From the line containing "iOS (32, 1485)" to the final line of the material below, copy each line exactly, including both endpoints, and leave out all other lines.

[Opening Information provided section]

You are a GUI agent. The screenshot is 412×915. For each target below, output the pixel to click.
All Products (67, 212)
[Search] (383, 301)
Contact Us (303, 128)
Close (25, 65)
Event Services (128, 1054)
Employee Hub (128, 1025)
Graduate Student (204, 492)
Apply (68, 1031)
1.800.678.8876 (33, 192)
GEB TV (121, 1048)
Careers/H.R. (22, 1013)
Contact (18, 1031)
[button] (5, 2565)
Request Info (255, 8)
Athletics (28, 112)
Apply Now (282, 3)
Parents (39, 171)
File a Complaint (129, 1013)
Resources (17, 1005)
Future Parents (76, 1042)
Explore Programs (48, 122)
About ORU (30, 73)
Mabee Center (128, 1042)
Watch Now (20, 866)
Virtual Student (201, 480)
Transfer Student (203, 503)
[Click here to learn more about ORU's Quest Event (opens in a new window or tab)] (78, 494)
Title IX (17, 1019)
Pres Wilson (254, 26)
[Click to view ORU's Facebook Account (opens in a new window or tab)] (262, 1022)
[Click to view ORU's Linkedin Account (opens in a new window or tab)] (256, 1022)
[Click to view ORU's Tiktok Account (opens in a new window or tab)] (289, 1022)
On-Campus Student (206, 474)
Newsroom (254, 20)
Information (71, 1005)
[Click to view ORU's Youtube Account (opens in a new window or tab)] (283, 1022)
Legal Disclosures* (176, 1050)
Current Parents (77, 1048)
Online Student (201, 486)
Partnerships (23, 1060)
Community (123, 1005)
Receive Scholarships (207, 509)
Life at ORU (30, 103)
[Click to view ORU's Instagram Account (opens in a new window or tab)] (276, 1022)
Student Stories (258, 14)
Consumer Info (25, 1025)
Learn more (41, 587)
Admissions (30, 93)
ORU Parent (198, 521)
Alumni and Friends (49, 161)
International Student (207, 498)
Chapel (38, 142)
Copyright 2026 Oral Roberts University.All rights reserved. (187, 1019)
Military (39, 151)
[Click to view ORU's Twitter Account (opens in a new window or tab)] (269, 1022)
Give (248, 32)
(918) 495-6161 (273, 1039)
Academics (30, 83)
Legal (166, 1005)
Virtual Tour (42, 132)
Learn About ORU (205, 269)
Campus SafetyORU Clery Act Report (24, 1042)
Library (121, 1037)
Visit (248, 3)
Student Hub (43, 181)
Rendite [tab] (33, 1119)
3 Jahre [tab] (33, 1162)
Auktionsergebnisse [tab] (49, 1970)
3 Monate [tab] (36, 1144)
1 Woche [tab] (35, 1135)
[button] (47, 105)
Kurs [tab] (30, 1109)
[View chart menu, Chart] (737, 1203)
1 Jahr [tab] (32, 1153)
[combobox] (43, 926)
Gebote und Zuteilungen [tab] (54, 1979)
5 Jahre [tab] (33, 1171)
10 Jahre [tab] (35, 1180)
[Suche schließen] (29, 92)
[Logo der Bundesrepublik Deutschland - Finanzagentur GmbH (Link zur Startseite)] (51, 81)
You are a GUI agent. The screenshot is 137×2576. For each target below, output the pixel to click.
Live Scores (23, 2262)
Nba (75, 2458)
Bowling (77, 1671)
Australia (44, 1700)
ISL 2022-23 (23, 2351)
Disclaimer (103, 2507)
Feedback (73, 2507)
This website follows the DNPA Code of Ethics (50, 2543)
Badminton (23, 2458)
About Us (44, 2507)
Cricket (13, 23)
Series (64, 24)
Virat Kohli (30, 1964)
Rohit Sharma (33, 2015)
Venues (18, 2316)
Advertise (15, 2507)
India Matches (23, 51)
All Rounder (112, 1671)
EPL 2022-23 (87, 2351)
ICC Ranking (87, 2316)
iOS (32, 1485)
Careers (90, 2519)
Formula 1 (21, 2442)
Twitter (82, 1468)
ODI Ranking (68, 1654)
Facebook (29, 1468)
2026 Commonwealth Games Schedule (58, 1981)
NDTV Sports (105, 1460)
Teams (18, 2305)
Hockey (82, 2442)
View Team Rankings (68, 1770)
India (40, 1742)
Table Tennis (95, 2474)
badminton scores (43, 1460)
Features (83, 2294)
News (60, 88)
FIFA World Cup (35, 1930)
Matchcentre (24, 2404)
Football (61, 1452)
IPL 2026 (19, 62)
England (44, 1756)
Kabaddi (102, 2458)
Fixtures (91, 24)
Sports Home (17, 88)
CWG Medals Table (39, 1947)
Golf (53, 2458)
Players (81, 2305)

[Closing Information provided section]

* _Reply_
iOS (32, 1485)
Careers (90, 2519)
Formula 1 (21, 2442)
Twitter (82, 1468)
ODI Ranking (68, 1654)
Facebook (29, 1468)
2026 Commonwealth Games Schedule (58, 1981)
NDTV Sports (105, 1460)
Teams (18, 2305)
Hockey (82, 2442)
View Team Rankings (68, 1770)
India (40, 1742)
Table Tennis (95, 2474)
badminton scores (43, 1460)
Features (83, 2294)
News (60, 88)
FIFA World Cup (35, 1930)
Matchcentre (24, 2404)
Football (61, 1452)
IPL 2026 (19, 62)
England (44, 1756)
Kabaddi (102, 2458)
Fixtures (91, 24)
Sports Home (17, 88)
CWG Medals Table (39, 1947)
Golf (53, 2458)
Players (81, 2305)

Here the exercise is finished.